Search term "width": please copy every line of the records below that contains it.

(Beginning of ENTRIES SUPPLIED)

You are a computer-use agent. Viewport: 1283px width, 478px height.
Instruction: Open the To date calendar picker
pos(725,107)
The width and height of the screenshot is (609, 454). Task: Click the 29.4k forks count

(End of ENTRIES SUPPLIED)
(Beginning of ENTRIES SUPPLIED)

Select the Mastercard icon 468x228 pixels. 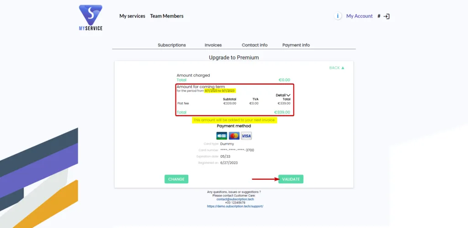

(End of ENTRIES SUPPLIED)

RESULT OF THIS EXERCISE:
You are a computer-use agent. Viewport: 1283px width, 478px height.
The width and height of the screenshot is (609, 454). Task: Click the 29.4k forks count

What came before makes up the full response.